- [The problem] Reproduce the entries so that every line matches the original exactly.

- [Provided entries]

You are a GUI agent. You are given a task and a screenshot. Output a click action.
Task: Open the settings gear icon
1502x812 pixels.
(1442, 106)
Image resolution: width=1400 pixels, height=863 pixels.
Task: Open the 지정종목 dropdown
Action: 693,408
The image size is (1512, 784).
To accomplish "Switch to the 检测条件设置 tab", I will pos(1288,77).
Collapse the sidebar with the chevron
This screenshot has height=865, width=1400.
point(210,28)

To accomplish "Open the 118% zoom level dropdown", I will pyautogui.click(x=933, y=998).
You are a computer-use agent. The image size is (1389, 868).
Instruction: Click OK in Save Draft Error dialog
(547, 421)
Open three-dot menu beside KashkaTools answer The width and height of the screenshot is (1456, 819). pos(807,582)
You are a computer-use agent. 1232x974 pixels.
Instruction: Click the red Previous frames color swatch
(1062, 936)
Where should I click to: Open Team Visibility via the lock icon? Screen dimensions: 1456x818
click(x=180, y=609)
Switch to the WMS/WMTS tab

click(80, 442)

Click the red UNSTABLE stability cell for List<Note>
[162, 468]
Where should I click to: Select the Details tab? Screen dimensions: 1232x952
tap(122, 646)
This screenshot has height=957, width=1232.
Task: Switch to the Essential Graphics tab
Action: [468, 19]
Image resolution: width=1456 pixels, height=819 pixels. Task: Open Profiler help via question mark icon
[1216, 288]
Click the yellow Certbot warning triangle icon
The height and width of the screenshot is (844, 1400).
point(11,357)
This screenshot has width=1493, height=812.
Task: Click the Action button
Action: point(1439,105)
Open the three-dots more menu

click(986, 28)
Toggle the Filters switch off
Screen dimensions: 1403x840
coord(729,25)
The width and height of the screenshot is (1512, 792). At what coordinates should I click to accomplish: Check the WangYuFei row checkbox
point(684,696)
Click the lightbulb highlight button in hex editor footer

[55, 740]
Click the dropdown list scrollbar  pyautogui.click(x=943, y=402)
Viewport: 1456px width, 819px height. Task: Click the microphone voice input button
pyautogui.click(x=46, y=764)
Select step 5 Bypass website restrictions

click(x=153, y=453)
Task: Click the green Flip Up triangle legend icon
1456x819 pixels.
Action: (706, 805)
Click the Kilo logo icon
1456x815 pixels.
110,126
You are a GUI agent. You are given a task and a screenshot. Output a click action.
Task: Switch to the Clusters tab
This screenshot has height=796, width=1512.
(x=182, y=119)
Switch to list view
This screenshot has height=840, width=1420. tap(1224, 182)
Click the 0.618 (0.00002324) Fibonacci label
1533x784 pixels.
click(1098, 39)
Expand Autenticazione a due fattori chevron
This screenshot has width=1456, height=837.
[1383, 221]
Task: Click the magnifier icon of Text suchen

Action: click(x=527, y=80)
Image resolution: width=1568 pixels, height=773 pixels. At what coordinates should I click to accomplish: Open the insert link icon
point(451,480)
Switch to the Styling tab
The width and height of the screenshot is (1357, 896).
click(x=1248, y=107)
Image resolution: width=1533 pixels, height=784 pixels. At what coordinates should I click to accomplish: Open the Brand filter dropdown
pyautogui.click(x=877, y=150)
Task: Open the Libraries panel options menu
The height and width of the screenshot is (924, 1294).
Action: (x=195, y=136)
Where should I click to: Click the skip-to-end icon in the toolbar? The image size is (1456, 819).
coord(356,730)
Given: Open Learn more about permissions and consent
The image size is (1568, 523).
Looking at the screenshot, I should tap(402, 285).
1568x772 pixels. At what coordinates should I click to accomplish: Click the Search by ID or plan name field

- [Your solution]
You are a GUI agent. You are given a task and a screenshot. Output a click action.
Task: Open the settings gear icon
1502x812 pixels.
(1442, 106)
Image resolution: width=1400 pixels, height=863 pixels.
Task: Open the 지정종목 dropdown
Action: 693,408
The image size is (1512, 784).
To accomplish "Switch to the 检测条件设置 tab", I will pos(1288,77).
Collapse the sidebar with the chevron
This screenshot has height=865, width=1400.
point(210,28)

To accomplish "Open the 118% zoom level dropdown", I will pyautogui.click(x=933, y=998).
You are a computer-use agent. The image size is (1389, 868).
Instruction: Click OK in Save Draft Error dialog
(547, 421)
Open three-dot menu beside KashkaTools answer The width and height of the screenshot is (1456, 819). pos(807,582)
You are a computer-use agent. 1232x974 pixels.
Instruction: Click the red Previous frames color swatch
(1062, 936)
Where should I click to: Open Team Visibility via the lock icon? Screen dimensions: 1456x818
click(x=180, y=609)
Switch to the WMS/WMTS tab

click(80, 442)

Click the red UNSTABLE stability cell for List<Note>
[162, 468]
Where should I click to: Select the Details tab? Screen dimensions: 1232x952
tap(122, 646)
This screenshot has height=957, width=1232.
Task: Switch to the Essential Graphics tab
Action: [468, 19]
Image resolution: width=1456 pixels, height=819 pixels. Task: Open Profiler help via question mark icon
[1216, 288]
Click the yellow Certbot warning triangle icon
The height and width of the screenshot is (844, 1400).
point(11,357)
This screenshot has width=1493, height=812.
Task: Click the Action button
Action: point(1439,105)
Open the three-dots more menu

click(986, 28)
Toggle the Filters switch off
Screen dimensions: 1403x840
coord(729,25)
The width and height of the screenshot is (1512, 792). At what coordinates should I click to accomplish: Check the WangYuFei row checkbox
point(684,696)
Click the lightbulb highlight button in hex editor footer

[55, 740]
Click the dropdown list scrollbar  pyautogui.click(x=943, y=402)
Viewport: 1456px width, 819px height. Task: Click the microphone voice input button
pyautogui.click(x=46, y=764)
Select step 5 Bypass website restrictions

click(x=153, y=453)
Task: Click the green Flip Up triangle legend icon
1456x819 pixels.
Action: (706, 805)
Click the Kilo logo icon
1456x815 pixels.
110,126
You are a GUI agent. You are given a task and a screenshot. Output a click action.
Task: Switch to the Clusters tab
This screenshot has height=796, width=1512.
(x=182, y=119)
Switch to list view
This screenshot has height=840, width=1420. tap(1224, 182)
Click the 0.618 (0.00002324) Fibonacci label
1533x784 pixels.
click(1098, 39)
Expand Autenticazione a due fattori chevron
This screenshot has width=1456, height=837.
[1383, 221]
Task: Click the magnifier icon of Text suchen

Action: click(x=527, y=80)
Image resolution: width=1568 pixels, height=773 pixels. At what coordinates should I click to accomplish: Open the insert link icon
point(451,480)
Switch to the Styling tab
The width and height of the screenshot is (1357, 896).
click(x=1248, y=107)
Image resolution: width=1533 pixels, height=784 pixels. At what coordinates should I click to accomplish: Open the Brand filter dropdown
pyautogui.click(x=877, y=150)
Task: Open the Libraries panel options menu
The height and width of the screenshot is (924, 1294).
Action: (x=195, y=136)
Where should I click to: Click the skip-to-end icon in the toolbar? The image size is (1456, 819).
coord(356,730)
Given: Open Learn more about permissions and consent
The image size is (1568, 523).
Looking at the screenshot, I should tap(402, 285).
1568x772 pixels. At what coordinates should I click to accomplish: Click the Search by ID or plan name field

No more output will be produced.